As an effort to combat its heavy levels of smog, Krakow, Poland proposed a pollution pricing system to tax cars according to the amount of pollution emissions they produce. The taxes would be administered annually to all cars registered in Krakow. The plan is currently being presented to the President of Krakow for consideration.

A collaborative meeting in Kolkata City, India on air quality and transportation was held this week, gathering topic experts and representatives from society, academia and press. The inter-city dialogue was formed by both the Kolkata Metropolitan Development Authority and the Kolkata- and New Dehli-based Centre for Science and Environment. The dialogue reached conclusions that included the need for the city to tighten parking norms and shift city developments towards an approach of multi-modal transit.

The U.S. Environmental Protection Agency recently released their list of U.S. cities with the most energy-efficient buildings, as deemed by their Energy Star Certification system.  Atop the list was Los Angeles, with 510 Energy Star buildings, followed by Washington, D.C., with 301, and San Francisco, with 248.  Click here to see who else made the list.

Public Space

Central Park in New York City has become the venue for a resurgence in enforcing bicyclists to obey street laws. While U.S. law enforcement officials often turn their cheek to bike riders rolling through red traffic lights, the recent “no tolerance” policy exhibited in Central Park has become so fierce that the New York Police Department (NYPD) issued 230 tickets to cyclists since the beginning of 2011.  On Monday, Commander of the Central Park Precinct Philip Wishnia said, “I do understand that for the last 15, 20, 30 years you guys and gals were cycling in the park and nothing like this was enforced.” Public opinion on this new trend has been decidedly mixed.

In New York City, the Five Borough Farm Project of the Design Trust for Public Space was awarded $90,000 from the Doris Duke Charitable Foundation to research and spur a new plan for developing New York City’s urban agricultural activity.

Technology and Innovation

Results from a study by Latitude Research and Next American City indicate that while drivers value the freedom and sense of control that a car provides, the availability of real-time mobile information and its capability to influence in-the-moment decisions about current traffic conditions might prove impactful in encouraging individuals to adopt public transit options.

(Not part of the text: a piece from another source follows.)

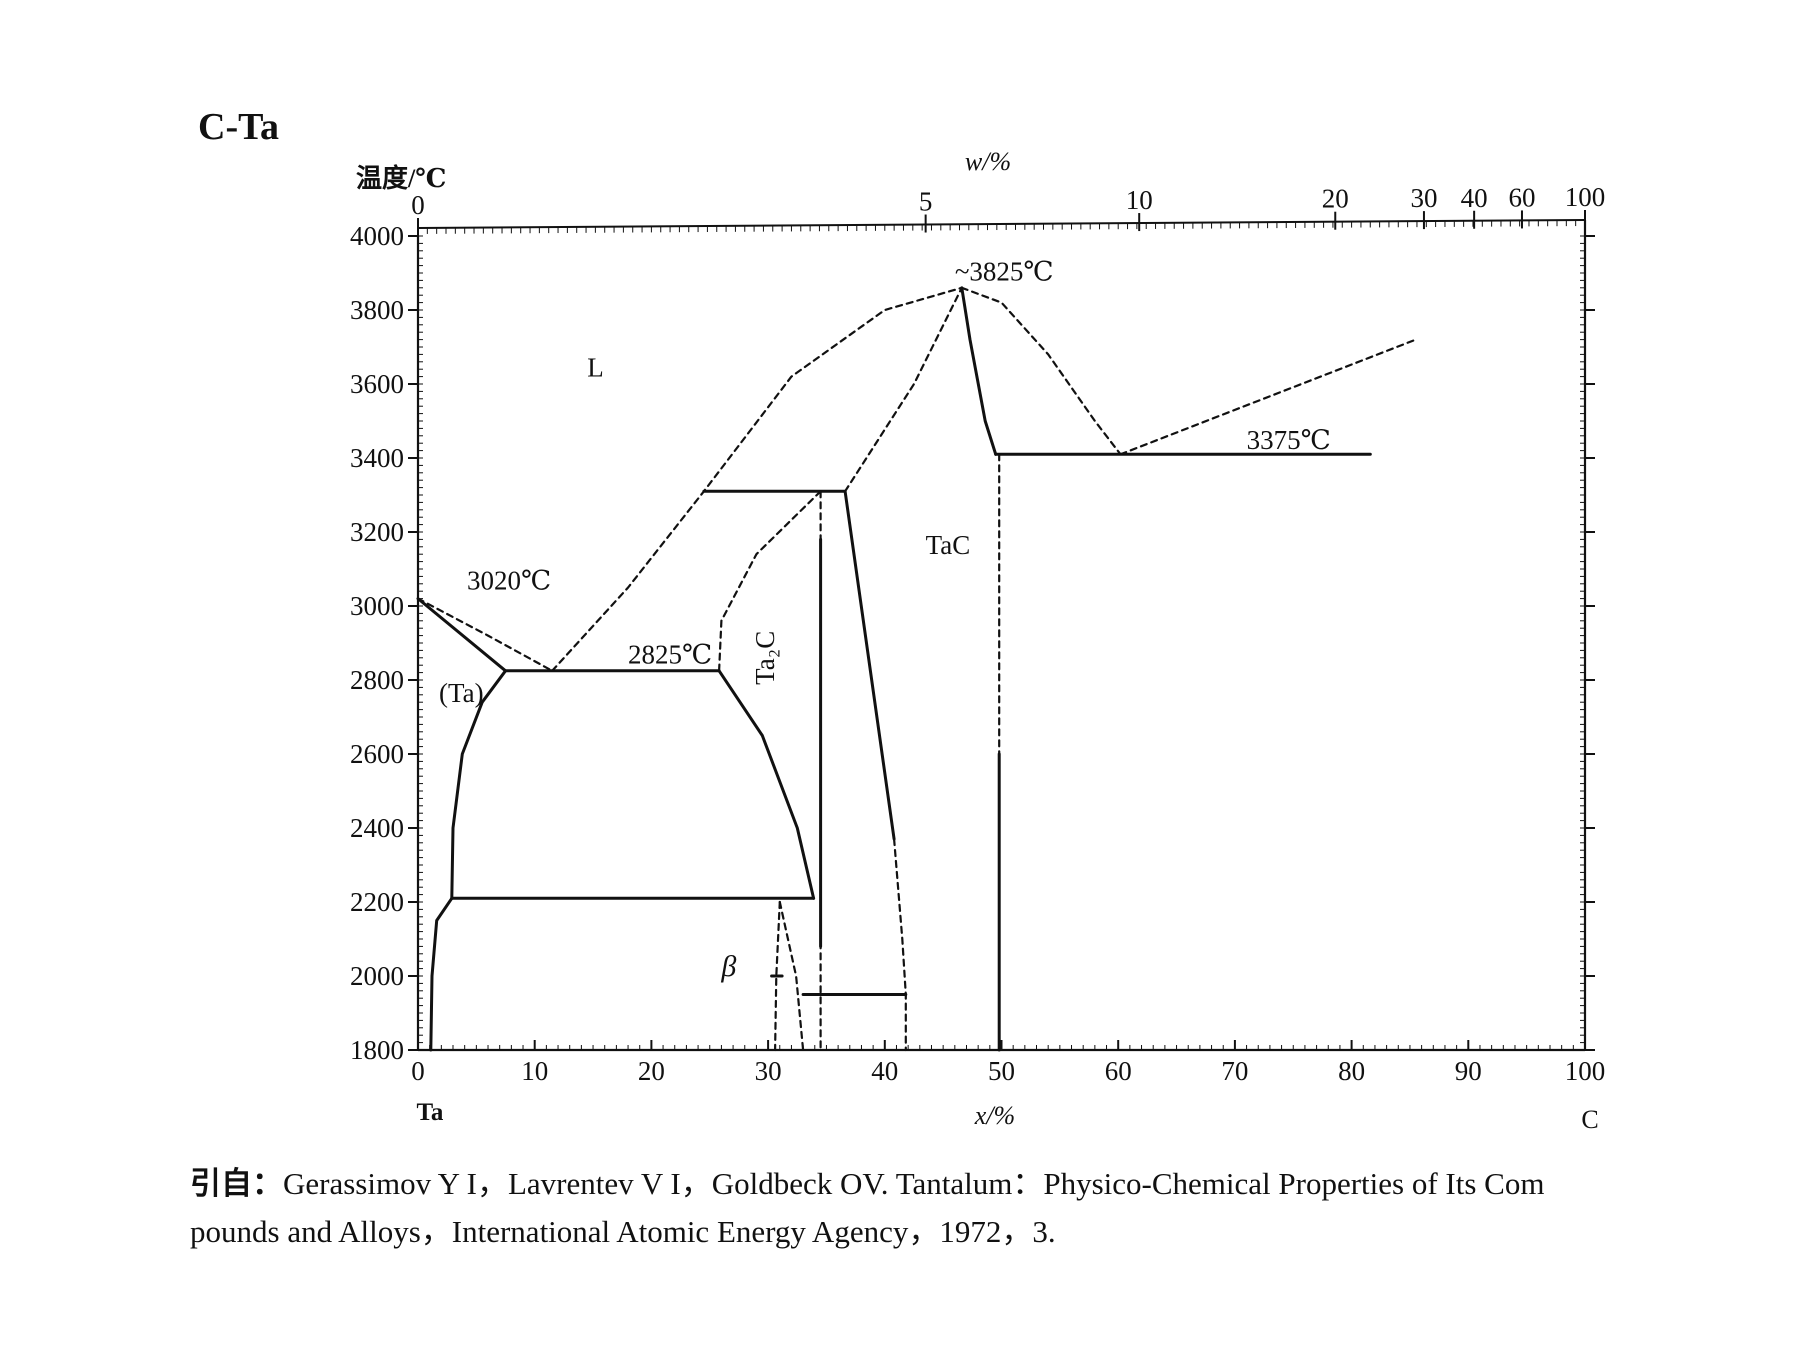  Describe the element at coordinates (1586, 1071) in the screenshot. I see `x-tick-label: 100` at that location.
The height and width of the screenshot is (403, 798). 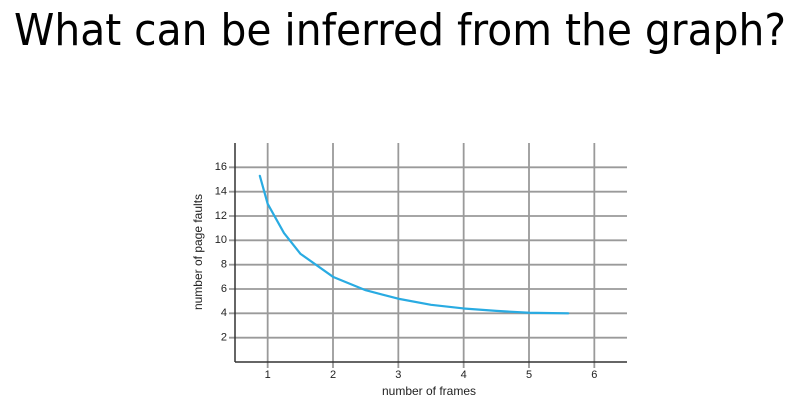 I want to click on x-tick-label: 3, so click(x=398, y=375).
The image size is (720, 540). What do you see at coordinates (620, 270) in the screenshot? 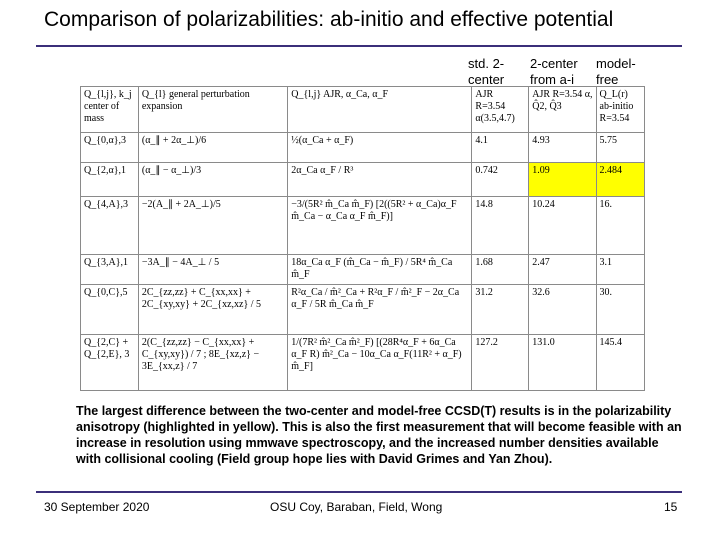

This week in Bangkok, Thailand, Honda Automobile debuted their new commuter car, the Honda Brio.  The vehicle is expected to set the standard for eco-cars in the areas of design, packaging, cabin comfort and fuel efficiency in Thailand.

The Montreal Society of Transport launched its new late-metro alert system last Friday. The service sends emails or text messages to subscribers with information on late metro trains.

The car company Mercedes-Benz announced this week that they will set up facilities in Vancouver for producing fuel cell stacks—a key component of fuel cell-powered electric vehicles.